2. Hematolymphoid Proliferations of the Skin
Introduction
Molecular tests used by practicing pathologists are mostly performed on formalin-fixed, paraffin-embedded tissue specimens. Occasionally, when a more comprehensive molecular analysis is required, the use of fresh tissue or cell suspensions can overcome the limitations of testing on fixed tissue. The range of genetic or molecular tests that can be performed on skin specimens with lymphoid or hematopoietic disorders include, but are not limited to polymerase chain reaction (PCR) , fluorescence in situ hybridization (FISH), proteomics, comparative genomic hybridization (CGH), gene arrays, and routine cytogenetics. In this review, we discuss the significance of the molecular testing most frequently used in the evaluation of clinical specimens involved by lymphoid or hematopoietic infiltrates.

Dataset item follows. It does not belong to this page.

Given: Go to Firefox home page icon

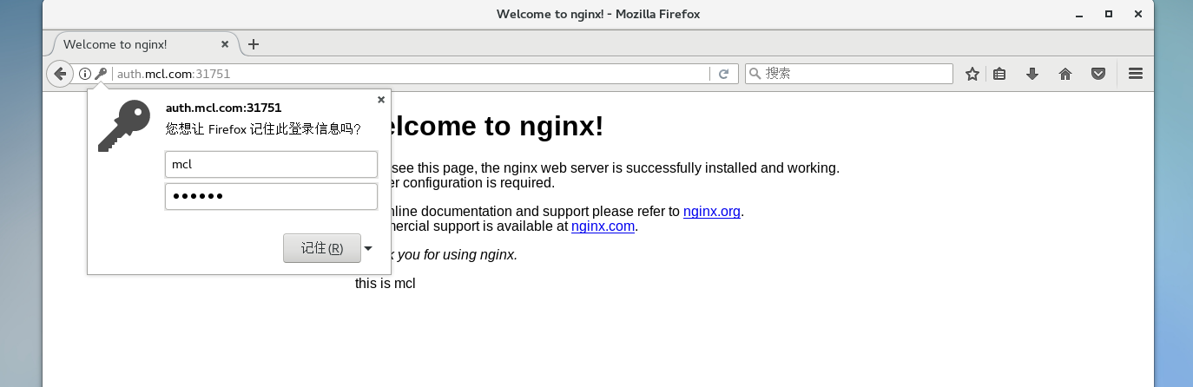Looking at the screenshot, I should coord(1065,74).
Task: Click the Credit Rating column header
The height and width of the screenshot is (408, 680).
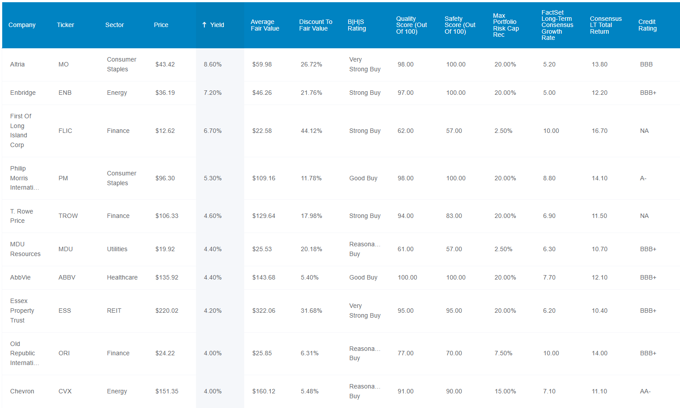Action: click(x=647, y=25)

Most of the molecular testing performed on cases of lymphoid infiltrates in the skin is done to identify clonality since it is generally thought that the presence of clonality supports a diagnosis of malignancy (i.e., lymphoma) and the lack of clonality excludes malignancy (i.e., reactive lymphoid hyperplasia). This approach is followed because it is considered that skin disorders with lymphoid infiltrates follow the paradigm of lymphoid disorders affecting lymph nodes, where evidence of clonality has usually been equated with malignancy. However, with further clinical specialization, increasing attention has been paid to lesions and tumors arising at extranodal sites, and differences related with specific anatomic sites have been identified, raising the concern that not all criteria applied to nodal lymphomas perfectly fit in extranodal sites. In dermatologic disorders in particular, whereas clinically typical malignant and benign lymphoid lesions exist and can be easily recognized by the clinician, there are many instances in which fully integration of clinical, pathological, and molecular findings is required to reach a definitive diagnosis. Apparent lack of concordance between these findings is a well-known, and probably not uncommon, phenomenon. Clonality may be detected in clinically indolent lesions (a false positive, if following the paradigm of clonality being equivalent to malignancy). Conversely, clinically malignant lesions may lack evidence of clonality by molecular methods (false negative). Moreover, well-established pathological criteria useful for diagnosis of lymph node entities may not be applicable for their skin counterparts, such as the case of follicular lymphoma (FL), associated with t(14;18)(q32;q21) in approximately 85 % of the nodal cases (and usually positive for BCL2 by immunohistochemistry) but commonly negative for BCL2 and harboring the translocation in less than 30 % of primary cutaneous follicle centre lymphoma. The need for correlation of molecular findings with clinical and pathological characteristics of the lesions in dermatopathology cannot be overemphasized.